Antiproliferative activity of prepared Aloe vera leaf skin extract-loaded essential oil nanoemulsions using Box-Behnken design

Aloe vera is being cultivated worldwide for its vast industrial applications in the pharmaceutical, cosmeceutical, and food sectors. In this work, the skin leaves of Aloe vera plant were used to extract bioactive components and load them into Satureja khuzistanica essential oil nanoemulsions (AvE-SKEO NE) to enhance delivery and cytotoxic effects against hepatocellular carcinoma (HepG2 cells). Box-Behnken response surface methodology (RSM) was used to optimize AvE-SKEO NE regarding particle size and PDI. Dynamic light scattering (DLS) and Transmission electron microscopy (TEM) were used to characterize the nanoemulsion. The nanoformulations with the minimum and maximum particle size (150 and 290 nm) and AvE content (2.5 and 5 mg) were screened for cytotoxicity activity against HepG2 cells.
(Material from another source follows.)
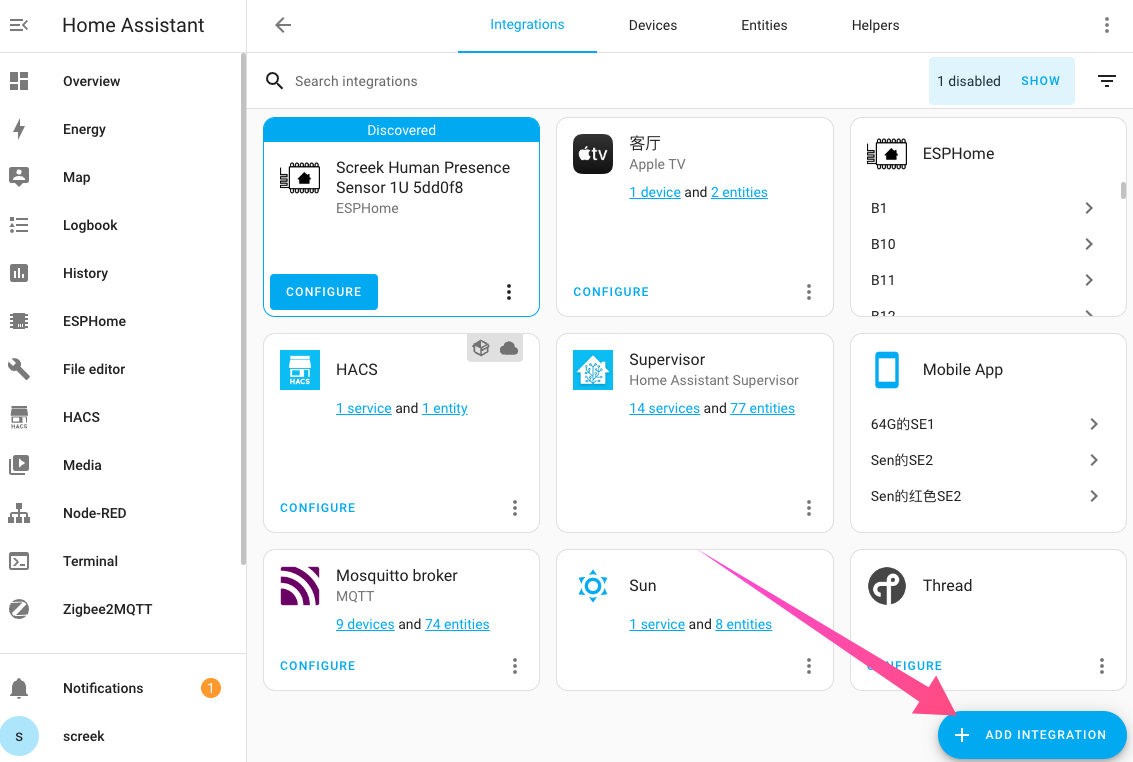Open the filter icon beside disabled banner
This screenshot has height=762, width=1133.
coord(1106,81)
The results showed that the nanoformulations with minimum particle size and maximum AvE content showed the best cytotoxicity with IC₅₀ of 26.09 ± 2.46 µg/mL. Based on these results, the optimum formulation with the mean particle size of 169.08 ± 12.22 nm and AvE content of 5 mg was formulated and characterized. The optimal formulation's cytotoxicity decreased to 22.54 ± 5.16 µg/mL, which was only about two times lower than that of the well-known anticancer drug cisplatin (IC₅₀=12.00 ± 1.20 µg/mL). The stability of the optimized formulation was approved over 6 months, with no significant particle size changes. The results highlight the importance of Aloe vera to be explored as a new source for anticancer drug discovery using nanotechnology approaches.